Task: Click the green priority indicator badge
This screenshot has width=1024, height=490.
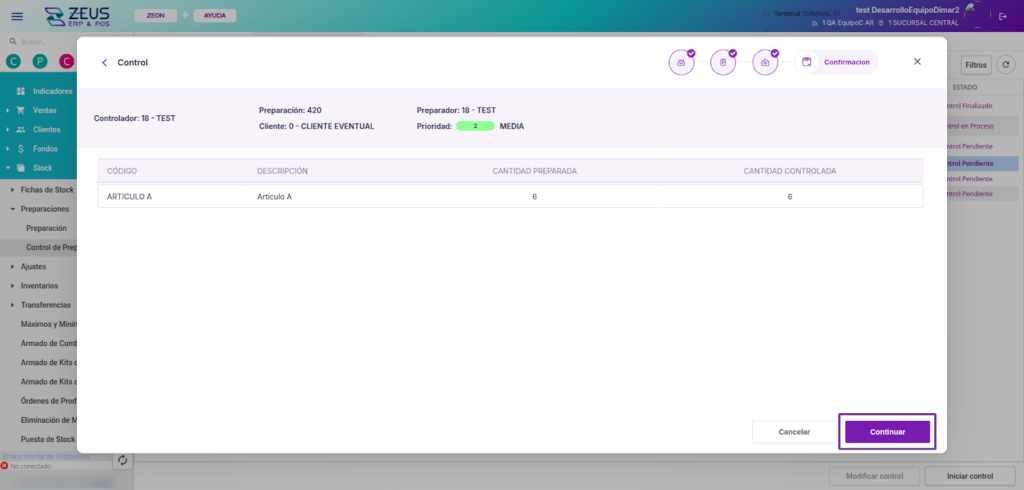Action: 475,127
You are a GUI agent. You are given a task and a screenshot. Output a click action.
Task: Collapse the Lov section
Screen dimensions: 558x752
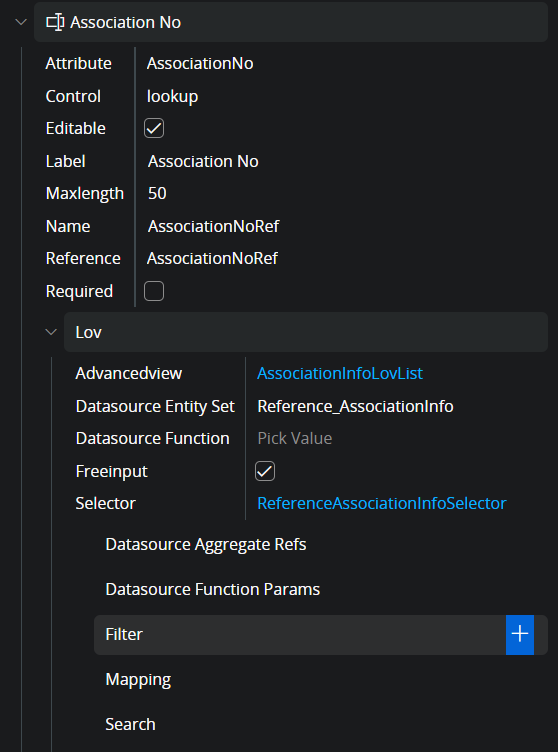click(x=51, y=332)
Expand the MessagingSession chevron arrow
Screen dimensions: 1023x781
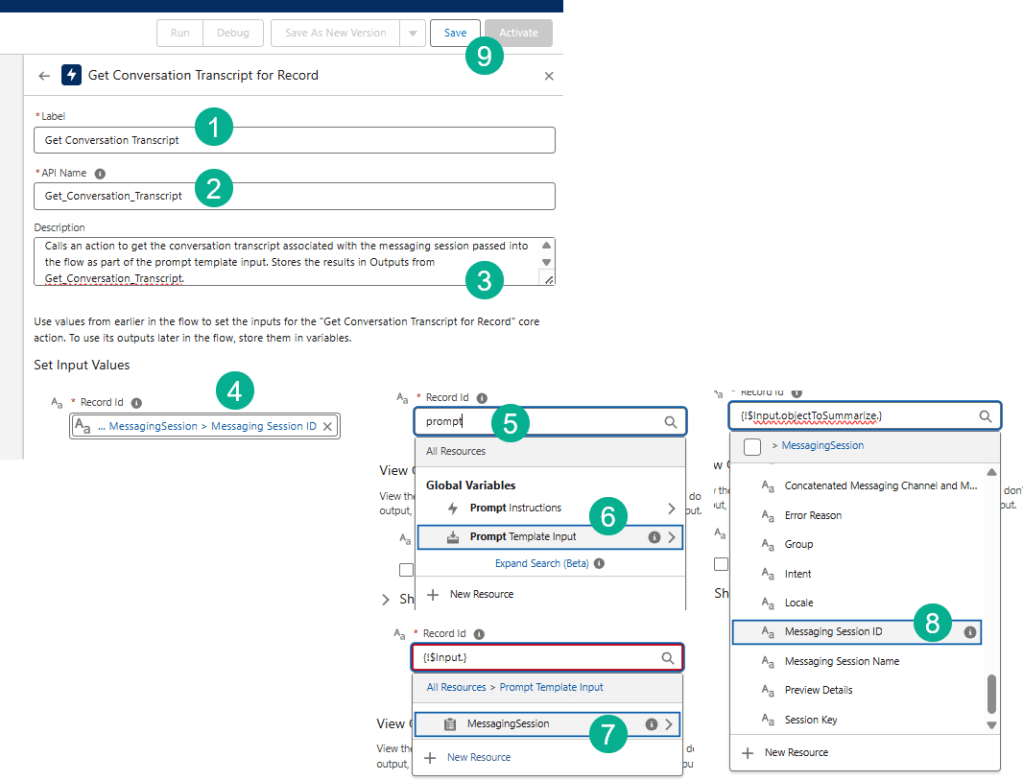click(670, 724)
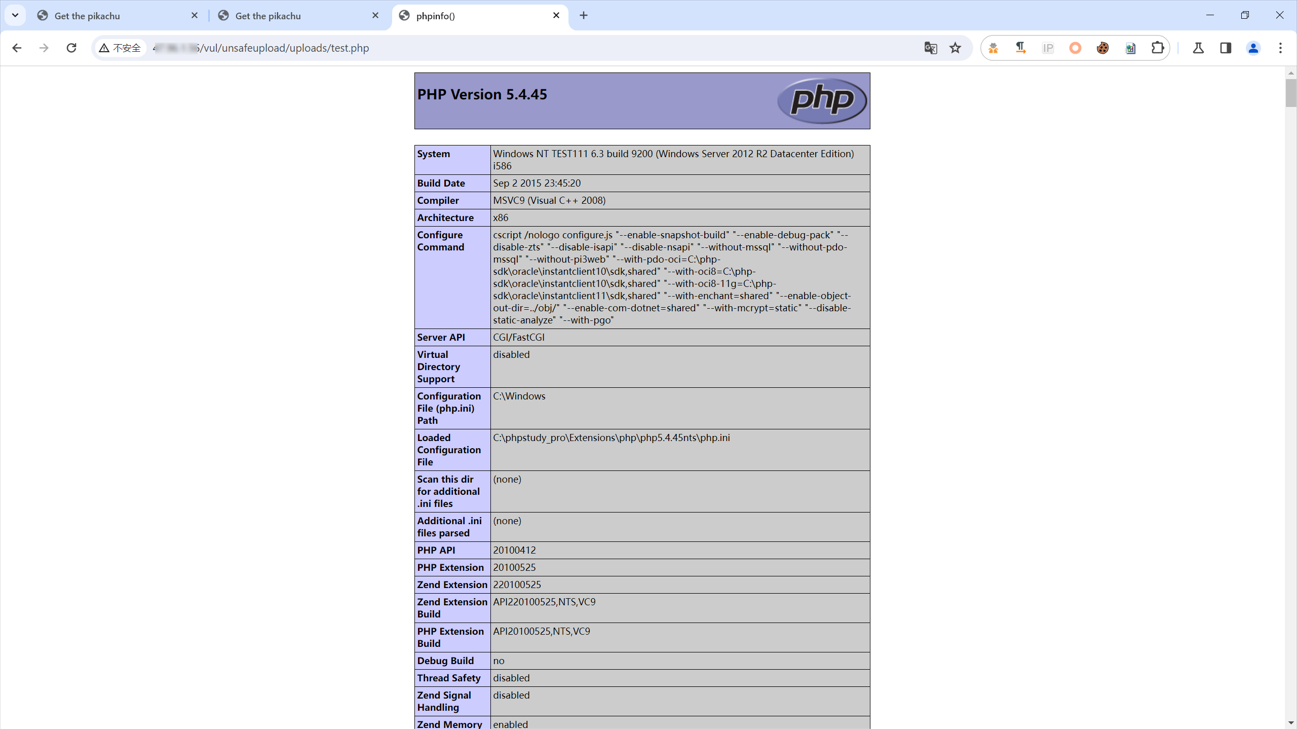Image resolution: width=1297 pixels, height=729 pixels.
Task: Toggle the browser side panel
Action: [1225, 48]
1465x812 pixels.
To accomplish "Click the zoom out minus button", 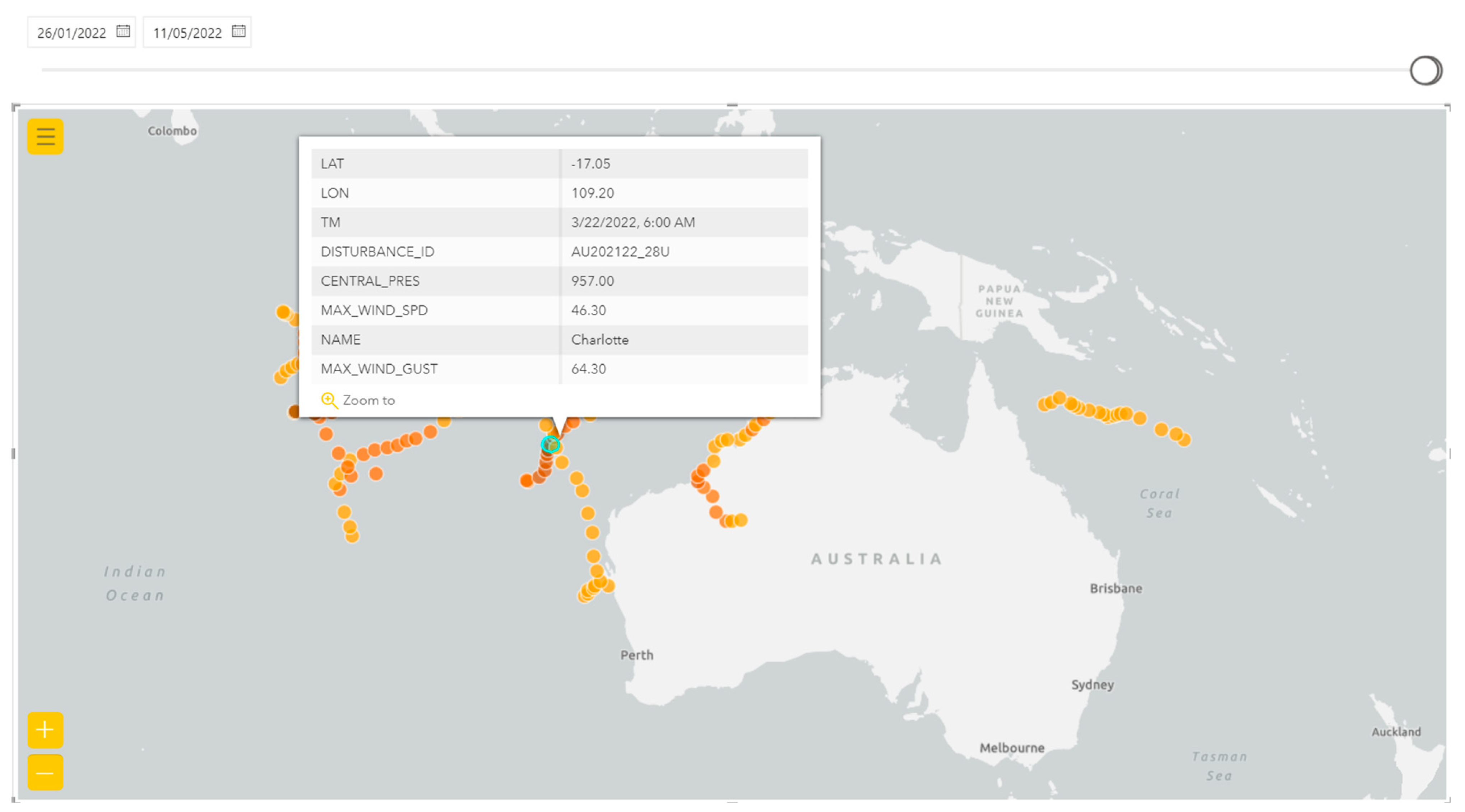I will (x=45, y=772).
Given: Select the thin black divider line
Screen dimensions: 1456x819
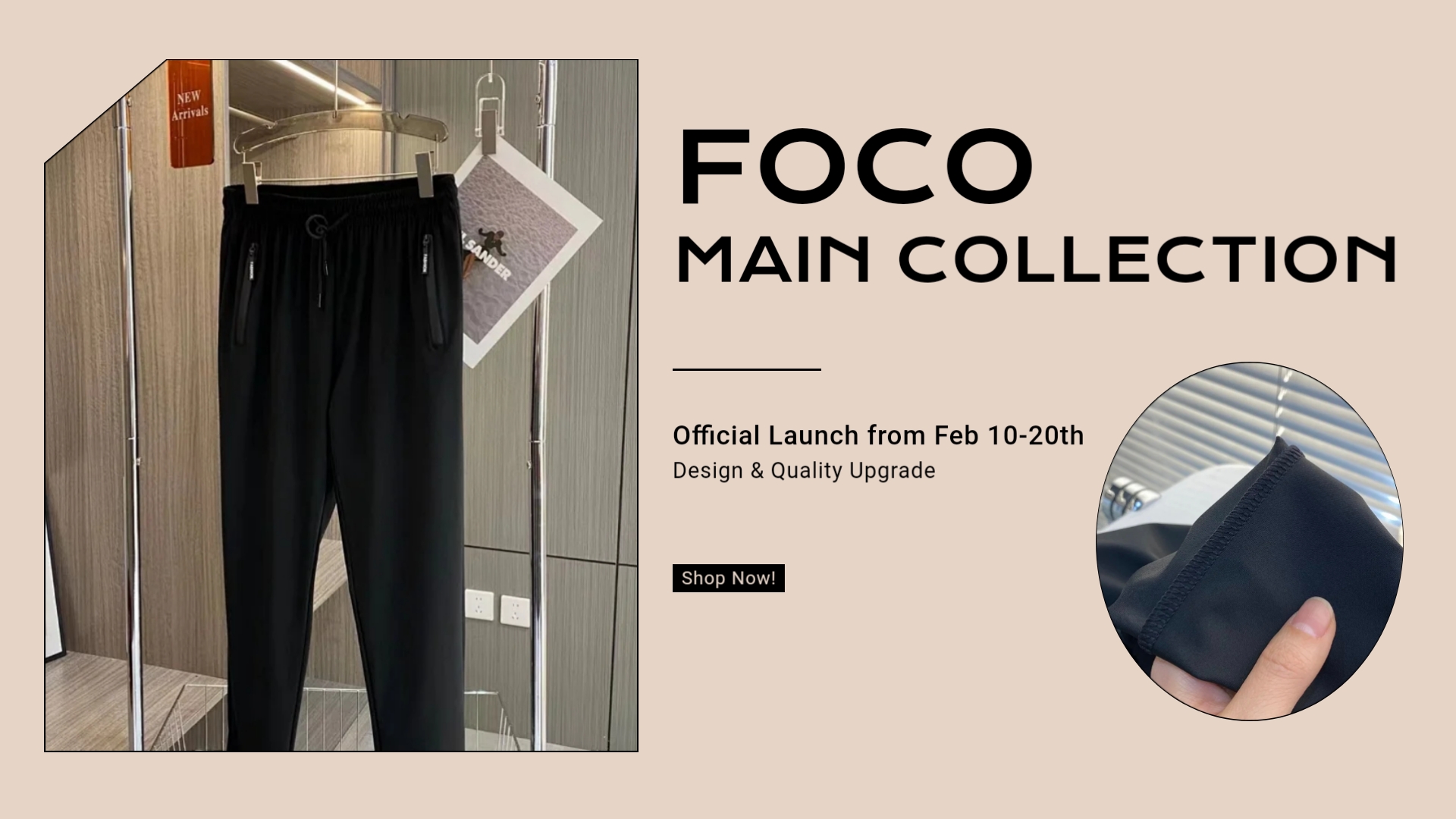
_____
**Directive**
Copy the listing from its start through the line that contains "click(x=51, y=332)", changing "green" to "red" and keeping everything else the same. Leave out the pictures.

**Response to this exercise**
Task: Click the red priority indicator badge
This screenshot has width=1024, height=490.
Action: 475,127
You are a GUI agent. You are given a task and a screenshot. Output a click action.
Task: Collapse the Lov section
Screen dimensions: 558x752
click(x=51, y=332)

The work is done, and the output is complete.